Page 8 of Calavera Society
But the silence becomes too much when my mind travels back to my mom and the shitstorm that is becoming my life.
I know that my mom has been through hell, but why is it suddenly falling on me? Don’t get me wrong, I’d love nothing more than to take the burden of pain off my mom, but that’s not what this sudden displacement is. I’m ordered to go live with my father, to leave my mom and everyone I care about because my father said so. Why is she just falling in line? It’s almost as if my dad has some dirt on her and now, he’s blackmailing her or some shit.
Maybe I’ve been watching too much TV.
I stand suddenly, surprising Mateo as I turn to leave without a word of goodbye.
“Do you normally proposition men and then just leave?”
I turn my gaze to him, my RBF in full mode as I reply, “Nah this was a first because I’ve never mistakenly propositioned a guy too pussy to bang.”
He makes a face, “Do you kiss your boyfriend with that foul mouth?”
I know he’s talking about Noah, and to be honest, I can tell he’s fishing for information;is he her boyfriend? Are they serious?
I know, that sounds completely egotistical of me, but this is the second time he’s called Noah my boyfriend as though he wants me to confirm or deny and he didn’t take what was being offered. I’m not saying I’m hot as fuck and every guy wants me, but we’re at a high school party, there’s no strings attached, no reason to not get our mutual rocks off.
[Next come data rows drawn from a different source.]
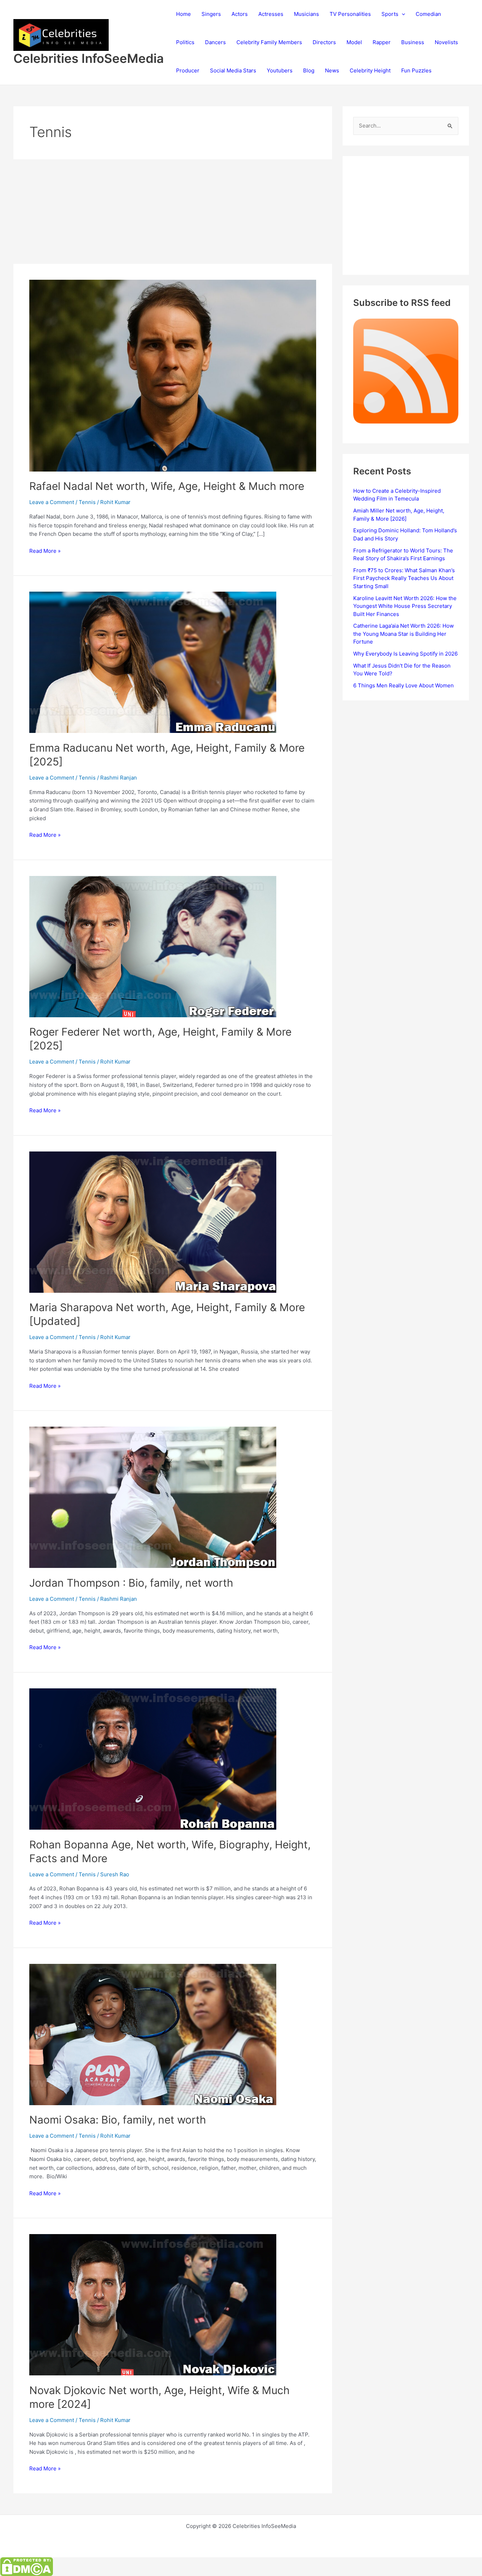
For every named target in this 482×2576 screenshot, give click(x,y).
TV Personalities (350, 14)
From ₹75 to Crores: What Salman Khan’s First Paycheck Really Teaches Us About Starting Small (404, 578)
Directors (324, 42)
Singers (211, 14)
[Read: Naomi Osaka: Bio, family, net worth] (152, 2034)
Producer (187, 70)
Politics (185, 42)
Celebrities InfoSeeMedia (88, 58)
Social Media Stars (233, 70)
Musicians (306, 14)
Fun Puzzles (416, 70)
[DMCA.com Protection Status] (26, 2566)
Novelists (446, 42)
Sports (389, 14)
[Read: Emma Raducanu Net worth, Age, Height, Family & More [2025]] (152, 662)
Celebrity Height (370, 70)
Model (354, 42)
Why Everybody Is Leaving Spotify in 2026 (405, 653)
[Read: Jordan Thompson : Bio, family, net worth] (152, 1497)
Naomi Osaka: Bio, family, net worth (117, 2119)
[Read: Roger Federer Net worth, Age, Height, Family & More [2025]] (152, 946)
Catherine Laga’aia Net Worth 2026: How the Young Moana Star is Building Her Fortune (403, 633)
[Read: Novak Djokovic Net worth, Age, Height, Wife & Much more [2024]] (152, 2304)
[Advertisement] (172, 211)
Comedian (428, 14)
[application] (401, 14)
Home (183, 14)
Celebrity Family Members (269, 42)
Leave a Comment (51, 502)
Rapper (382, 42)
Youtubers (280, 70)
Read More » (45, 551)
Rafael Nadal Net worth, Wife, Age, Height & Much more (166, 486)
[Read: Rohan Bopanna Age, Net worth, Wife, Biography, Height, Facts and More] (152, 1758)
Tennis (87, 502)
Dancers (215, 42)
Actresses (270, 14)
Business (412, 42)
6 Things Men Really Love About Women (403, 685)
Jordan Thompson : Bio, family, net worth (131, 1582)
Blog (308, 70)
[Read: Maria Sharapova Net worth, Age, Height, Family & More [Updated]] (152, 1221)
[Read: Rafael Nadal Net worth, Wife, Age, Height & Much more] (173, 375)
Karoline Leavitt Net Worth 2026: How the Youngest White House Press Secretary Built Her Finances (405, 606)
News (332, 70)
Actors (239, 14)
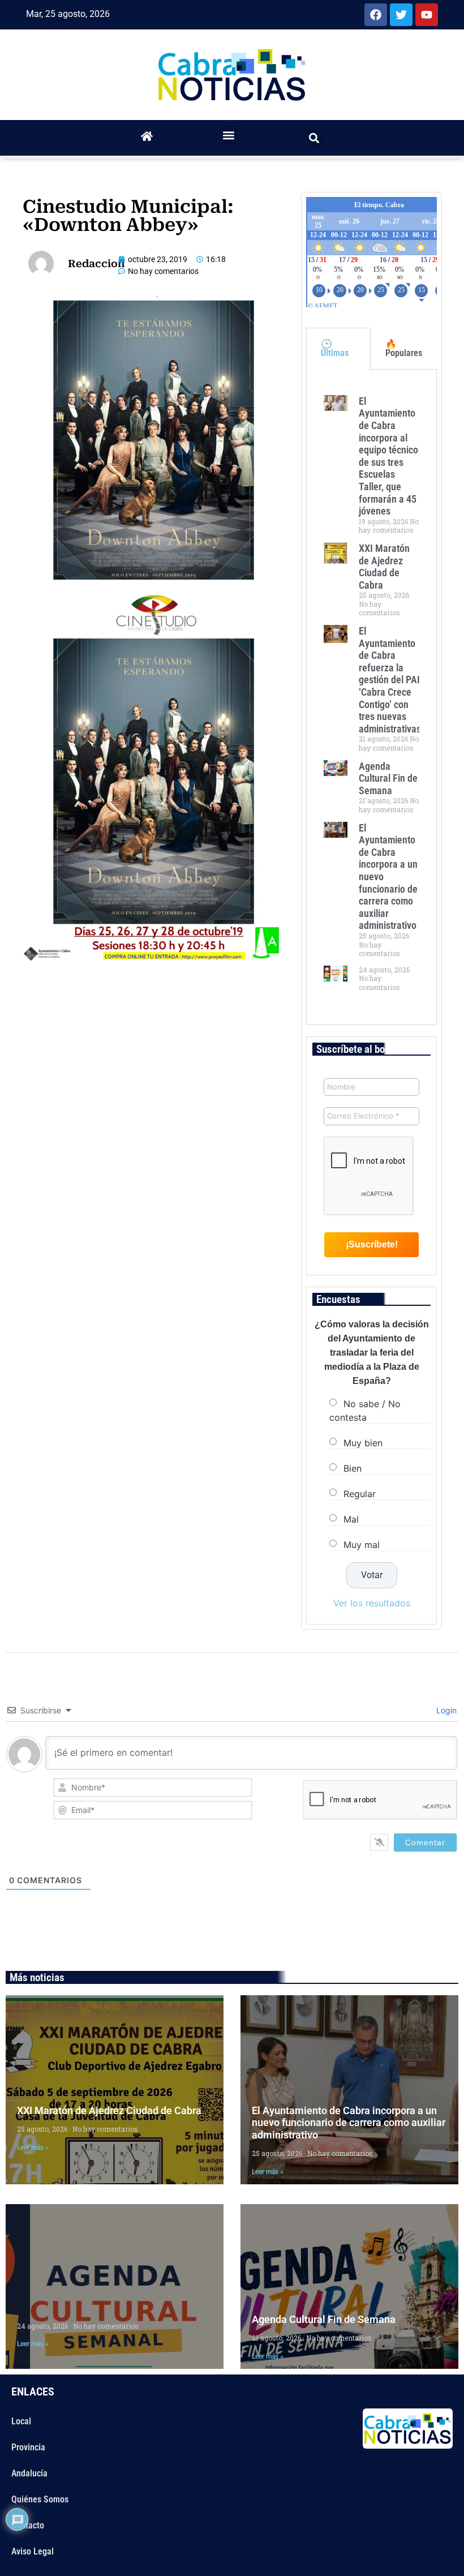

I got turned down, and that’s okay too, but I’m not going to sit around and plead for it.
I run the tip of my tongue across my top lip before replying.
“Yep, sure do, and if I’m naughty, he even lets me suck him off and lick him clean.”
I stand up, flicking the end of the blunt into the water before looking over my shoulder, “Well, it was unpleasurable meeting you. I hope you trip and fall into a pit of snakes.”
I give him a sweet smile before walking away, internally shivering when his deep voice halts my steps, “You couldn’t handle me, little girl. I’m like the dark, imposing and fraught with dangers.
“I’ve never been afraid of the dark…I thrive in it.” I turn and look at him, “If you change your mind, come find me.”
FOUR
* * *
‘SHOOTOUT’ IZZAMUZZIC
Becky is talkinga million miles a minute, asking me questions about college choices and where I’ll be choosing to go, as if I have a shit ton of options on the table. I don’t. In fact, the colleges I’ve applied to either rejected me or haven’t responded. That’s fine by me since they were picked by my mother. She wants me to go to a religious college, someplace where my abomination willfulness will be replaced by some sort of spiritual awakening. She’s so full of crap I’m surprised she’s even taken seriously in this life.
To her, and my weak spine father, boys liking boys or girls liking girls is the broadest road to hell, but what she doesn’t understand -or refuses to- is that my road to hell was her birth canal.
I’ve been in hell since the day I was born.
If there is a God, he’s not interested in me and certainly not interested in my parents. As far as I can tell, they’ve been hidden away, like a dirty secret, and kept out of any deity’s eyes. I mean, what creator would want to look at the royal fuckups that are my parents?
I try to step around Becky as I watch Val’s back disappear through the crowd, but she’s relentless in her efforts to garner my attention.
“Listen, Becky, we just graduated, okay? School is the furthest thing from my mind. Now, I got shit to do.”
I try to step around her, but she moves with me.
“Well, it’s always good to have a plan, I mean you never know what’s going to come up and change—”
Her voice trails off, becoming static noise in the background as Val’s sad voice replays in my head.
“I’m moving to Louisiana with my dad…”
Val has been my best friend, a true ride or die, and now she’s just leaving. Leaving like she’s got absolutely no choice. Legally, she doesn’t, but when have we ever been the type of people to live law abiding lives? With the money I’ve saved up selling weed, coke and pills, we can buy a car and leave town, just the two of us if Rico and Leroy don’t wanna go. We could get a job and find a cheap apartment somewhere and never have to look back.
But I know it’s a fool's dream. Val would never leave her mother behind unless she had no choice, not even for me.
I don’t blame her though. If I had a mom like hers, I’d be the same way. But I don’t and leaving this place has been in the plan for years. If I don’t get into one of the colleges I applied for, I’ll do as I have planned. Pack up and bug the fuck out.